The Trans* ERG tackled another content challenge the following year. In 2019, Chappelle released his special “Sticks & Stones,” which was also criticized as transphobic. Field wrote in a blog post that the Trans* ERG and an ERG representing Black employees came together to brainstorm how to deal with the fallout.
“It was an incredible moment of allyship between our two ERGs, the I&D team, and the content folks at Netflix — and we came out of that meeting feeling like we had a path forward for building greater understanding of the impact content has on our community,” Field wrote.
The two events marked a shift for the Trans* ERG. It spoke to the growing power of the ERG, with it weighing in on content decisions. It also sparked critical internal dialogues at Netflix, Field said. Netflix’s context teams lacked trans people, and that had been laid bare.
ERGs are increasingly common at large companies. Tech companies and newsrooms from The New York Times to USA TODAY rely on ERGs as important venues for employees to raise concerns and find community.
Like Netflix, USA TODAY recently found itself in the position of having to answer to its queer ERGs over content decisions.

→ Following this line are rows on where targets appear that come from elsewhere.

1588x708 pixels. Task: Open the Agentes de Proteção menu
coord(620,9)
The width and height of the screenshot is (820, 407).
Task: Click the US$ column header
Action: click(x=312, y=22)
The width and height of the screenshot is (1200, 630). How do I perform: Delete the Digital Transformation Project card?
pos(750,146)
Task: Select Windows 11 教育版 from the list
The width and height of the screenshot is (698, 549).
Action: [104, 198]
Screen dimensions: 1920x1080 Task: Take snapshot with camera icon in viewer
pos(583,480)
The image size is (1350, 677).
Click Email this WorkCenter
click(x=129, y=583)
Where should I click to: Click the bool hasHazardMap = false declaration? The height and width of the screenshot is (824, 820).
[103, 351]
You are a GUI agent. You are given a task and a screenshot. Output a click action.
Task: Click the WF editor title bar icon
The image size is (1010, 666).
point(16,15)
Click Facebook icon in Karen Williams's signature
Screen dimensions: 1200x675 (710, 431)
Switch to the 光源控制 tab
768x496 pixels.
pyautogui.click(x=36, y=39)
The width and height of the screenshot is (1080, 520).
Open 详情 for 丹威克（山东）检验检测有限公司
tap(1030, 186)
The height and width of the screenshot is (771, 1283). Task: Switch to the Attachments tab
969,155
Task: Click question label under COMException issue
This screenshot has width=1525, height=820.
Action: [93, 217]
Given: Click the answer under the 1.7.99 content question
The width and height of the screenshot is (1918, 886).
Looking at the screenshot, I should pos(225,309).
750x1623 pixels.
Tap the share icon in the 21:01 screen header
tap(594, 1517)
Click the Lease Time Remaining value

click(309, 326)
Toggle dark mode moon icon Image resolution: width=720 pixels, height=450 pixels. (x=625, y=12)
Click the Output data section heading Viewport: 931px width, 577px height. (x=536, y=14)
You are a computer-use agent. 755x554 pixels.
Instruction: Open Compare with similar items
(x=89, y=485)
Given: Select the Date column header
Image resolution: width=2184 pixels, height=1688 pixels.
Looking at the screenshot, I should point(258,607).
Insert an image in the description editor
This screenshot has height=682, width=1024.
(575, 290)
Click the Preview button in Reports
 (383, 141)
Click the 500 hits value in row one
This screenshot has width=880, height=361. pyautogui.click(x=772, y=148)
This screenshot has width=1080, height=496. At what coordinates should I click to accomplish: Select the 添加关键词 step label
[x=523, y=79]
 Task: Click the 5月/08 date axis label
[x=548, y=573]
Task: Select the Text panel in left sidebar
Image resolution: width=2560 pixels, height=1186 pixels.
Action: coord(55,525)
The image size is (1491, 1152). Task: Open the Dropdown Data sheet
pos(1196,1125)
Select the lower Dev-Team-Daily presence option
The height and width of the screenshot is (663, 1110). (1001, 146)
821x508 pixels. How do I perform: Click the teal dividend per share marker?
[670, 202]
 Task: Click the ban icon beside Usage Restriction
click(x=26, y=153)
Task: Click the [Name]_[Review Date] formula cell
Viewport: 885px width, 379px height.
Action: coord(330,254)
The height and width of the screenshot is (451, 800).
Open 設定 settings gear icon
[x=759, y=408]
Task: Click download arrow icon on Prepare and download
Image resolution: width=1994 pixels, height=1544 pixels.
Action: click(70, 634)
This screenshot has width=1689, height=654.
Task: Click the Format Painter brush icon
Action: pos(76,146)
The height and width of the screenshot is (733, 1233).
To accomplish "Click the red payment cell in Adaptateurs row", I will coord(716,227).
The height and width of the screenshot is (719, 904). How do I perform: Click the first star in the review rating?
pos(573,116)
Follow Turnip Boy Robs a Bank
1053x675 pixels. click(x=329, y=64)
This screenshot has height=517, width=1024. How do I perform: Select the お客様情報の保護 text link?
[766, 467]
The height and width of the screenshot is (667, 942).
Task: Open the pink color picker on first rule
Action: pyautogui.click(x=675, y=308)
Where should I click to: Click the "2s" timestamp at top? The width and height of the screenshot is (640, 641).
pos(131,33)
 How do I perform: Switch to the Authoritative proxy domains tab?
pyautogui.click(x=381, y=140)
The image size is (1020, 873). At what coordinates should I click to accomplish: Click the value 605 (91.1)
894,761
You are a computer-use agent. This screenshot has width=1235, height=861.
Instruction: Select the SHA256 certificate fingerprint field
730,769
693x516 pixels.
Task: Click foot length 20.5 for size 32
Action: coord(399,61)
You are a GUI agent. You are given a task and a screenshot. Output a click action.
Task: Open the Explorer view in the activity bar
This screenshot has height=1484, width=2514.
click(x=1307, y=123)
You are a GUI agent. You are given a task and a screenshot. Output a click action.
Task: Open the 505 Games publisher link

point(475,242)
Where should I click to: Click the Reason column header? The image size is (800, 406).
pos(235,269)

On May 22, the newspaper published an op-ed by Chelsea Mitchell, a plaintiff suing the Connecticut Association of Schools for allowing transgender girls into track competition. The op-ed misgendered Mitchell’s trans competitors as boys, echoing the dehumanizing language used to talk about trans girls used by the Alliance Defending Freedom, an anti-LGBTQ+ organization that had taken up Mitchell’s case.
Sammy Gibbons, who co-leads the USA TODAY’s LGBTQ+ ERG Pride Forward, said the ERG provided a powerful outlet for trans employees who had mixed feelings about returning to work the next day.
“We were able to open a dialogue with them,” Gibbons said. “We had a USA TODAY opinion editor come and speak with us, and was pretty receptive to hearing our thoughts.”
Editors updated the piece to remove the misgendering. That is the kind of change that the Trans* ERG wants from Netflix with “The Closer.” The Trans* ERG slack channel has ballooned to over 2,000 employees, with allies logging on.
Pagels-Minor, who was fired on suspicion of leaking internal information on the special to the media (charges they deny), said that trans employees were left reeling in the wake of the special. Pagels-Minor and Field filed labor relations charges against the company last week for allegedly retaliating against them.
“I’m pregnant, and I had to literally force myself to eat, because I was sick to my stomach every day, hearing how brokenhearted people were,” Pagels-Minor said. “I don’t know if I’ve ever seen a group of people who felt more betrayed.”
Part of that, according to Birch, was that many had poured so much of themselves into creating an inclusive company, sometimes to the detriment of their own professional development. They felt that labor had been dismissed and were stunned that “The Closer” was released without their consultation.
“It’s not something we’re an expert in,” Birch said. “And it’s not necessarily marketable unless we’re going to go into a position doing something related to this, like if we decided to become consultants on inclusion and diversity or something like that … You don’t want to be the trans person in the room. You want to be the coder in the room.”
Disclosure: USA Today is a publishing partner of The 19th.